__TASK ITEM__
Every line from the one with "You are a GUI agent. The screenshot is 820×2124." to the one with "[Disqus] (410, 997)", including those two, is to be copied exactly; all other lines of the entries below are left out.

Dataset items

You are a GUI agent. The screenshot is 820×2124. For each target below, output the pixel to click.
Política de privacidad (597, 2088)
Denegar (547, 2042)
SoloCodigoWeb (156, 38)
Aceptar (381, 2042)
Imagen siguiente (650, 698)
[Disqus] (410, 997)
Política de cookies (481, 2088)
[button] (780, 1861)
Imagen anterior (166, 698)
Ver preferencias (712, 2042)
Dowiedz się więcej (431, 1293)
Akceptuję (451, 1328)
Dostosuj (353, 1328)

--

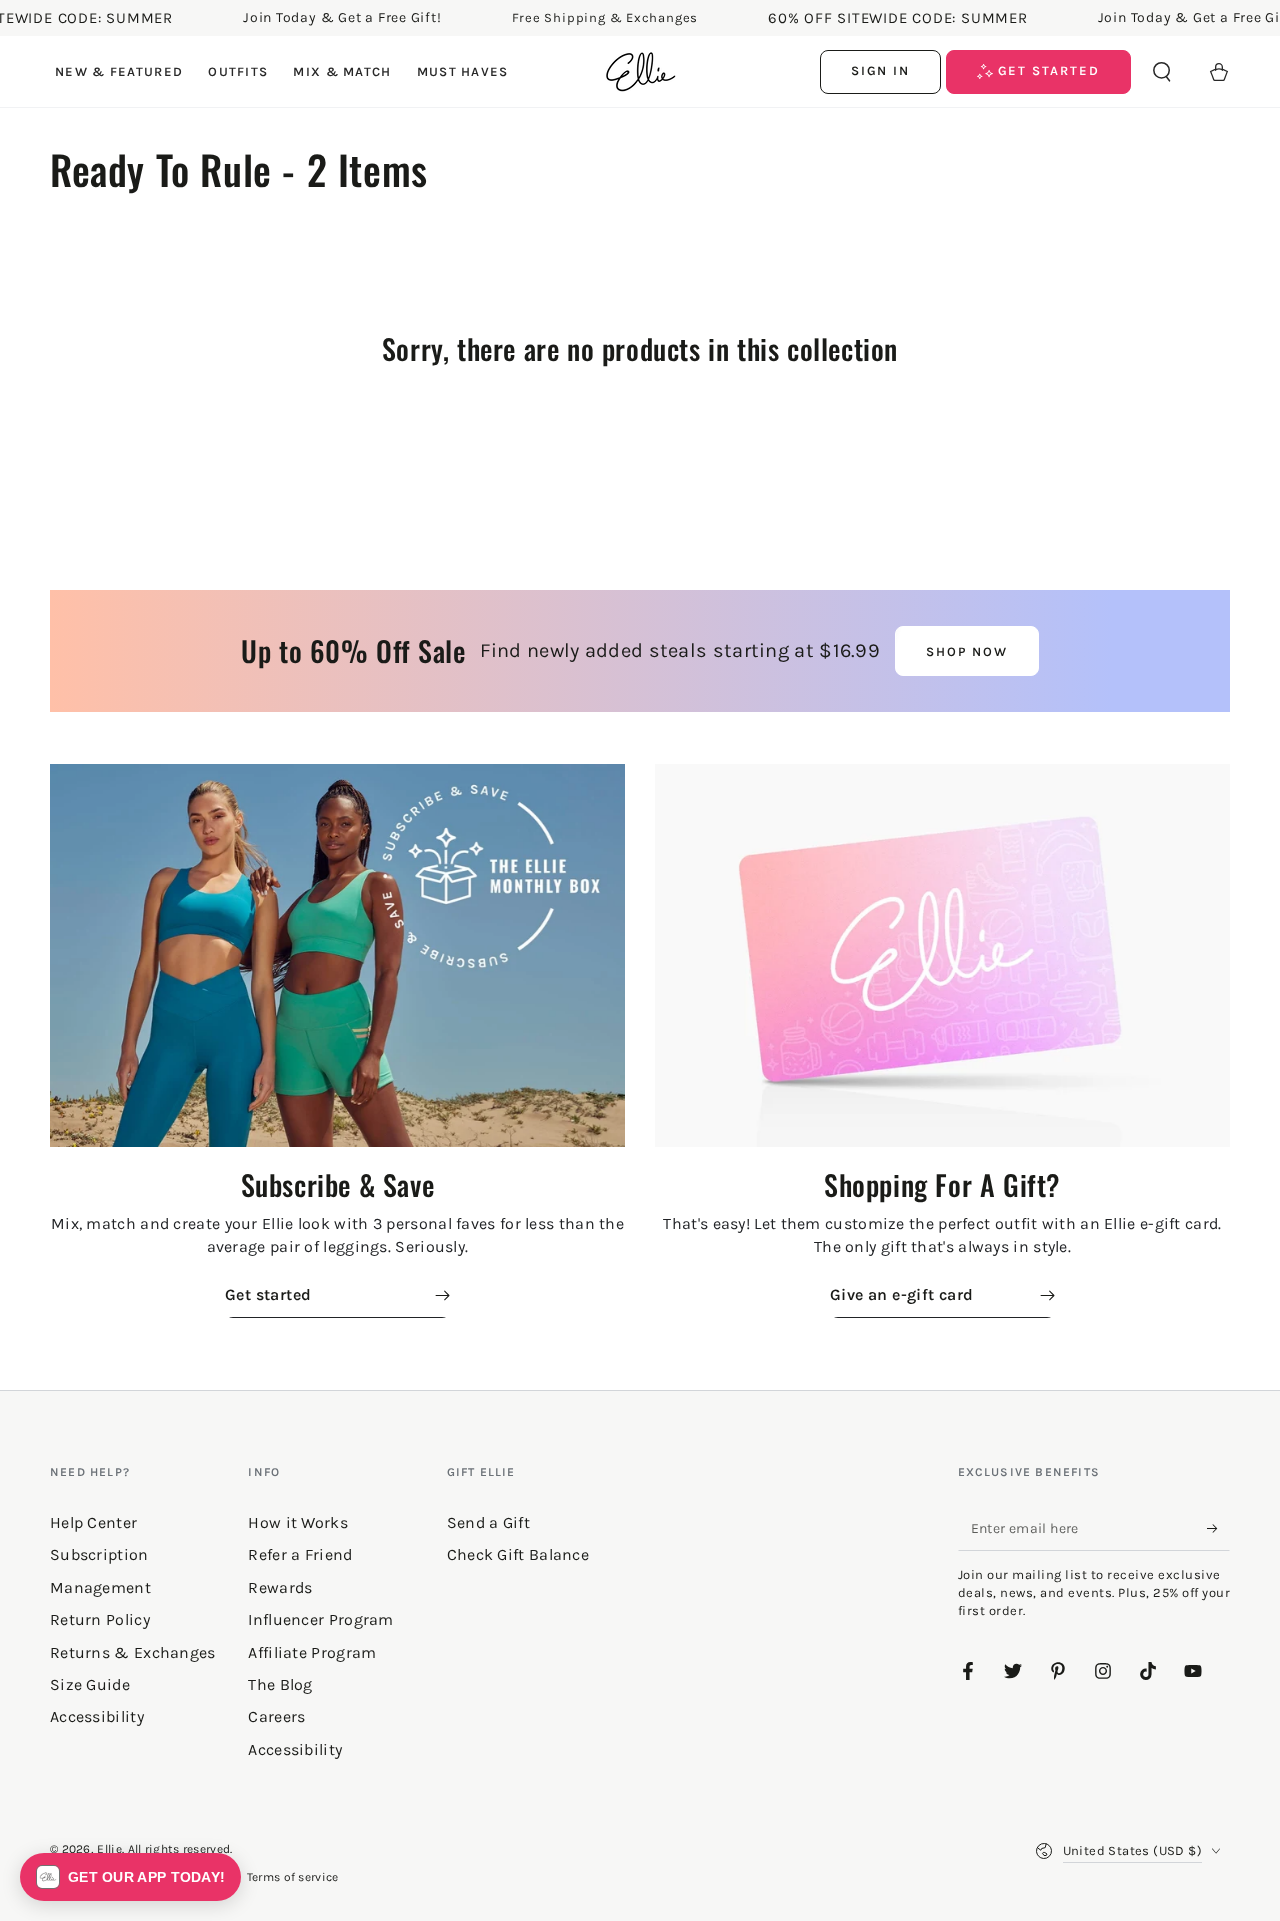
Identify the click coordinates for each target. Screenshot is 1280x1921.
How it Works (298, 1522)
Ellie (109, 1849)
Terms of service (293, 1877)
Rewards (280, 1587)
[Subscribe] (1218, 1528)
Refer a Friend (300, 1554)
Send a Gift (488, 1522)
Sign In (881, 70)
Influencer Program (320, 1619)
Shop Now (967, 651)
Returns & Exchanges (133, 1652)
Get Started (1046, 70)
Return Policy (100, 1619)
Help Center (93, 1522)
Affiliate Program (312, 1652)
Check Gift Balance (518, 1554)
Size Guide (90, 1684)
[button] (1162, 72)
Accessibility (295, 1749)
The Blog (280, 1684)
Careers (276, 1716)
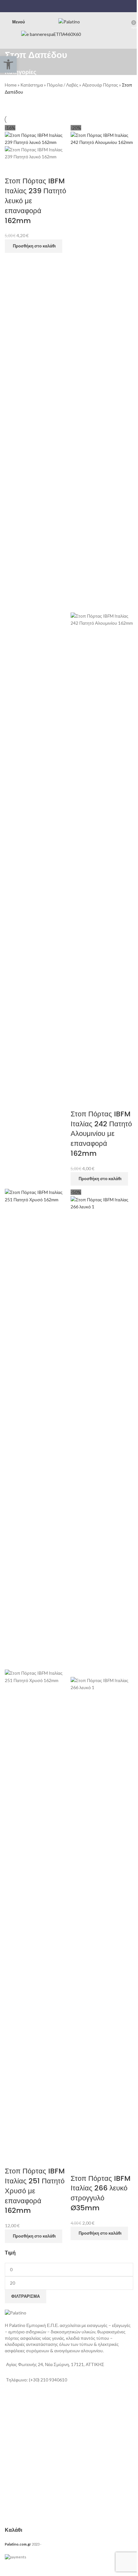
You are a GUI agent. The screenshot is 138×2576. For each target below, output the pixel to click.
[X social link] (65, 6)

__RESULT FOR THIS EXERCISE__
You are a GUI agent. The screenshot is 820×2124. For each target below, output the pixel to click.
Política de privacidad (597, 2088)
Denegar (547, 2042)
SoloCodigoWeb (156, 38)
Aceptar (381, 2042)
Imagen siguiente (650, 698)
[Disqus] (410, 997)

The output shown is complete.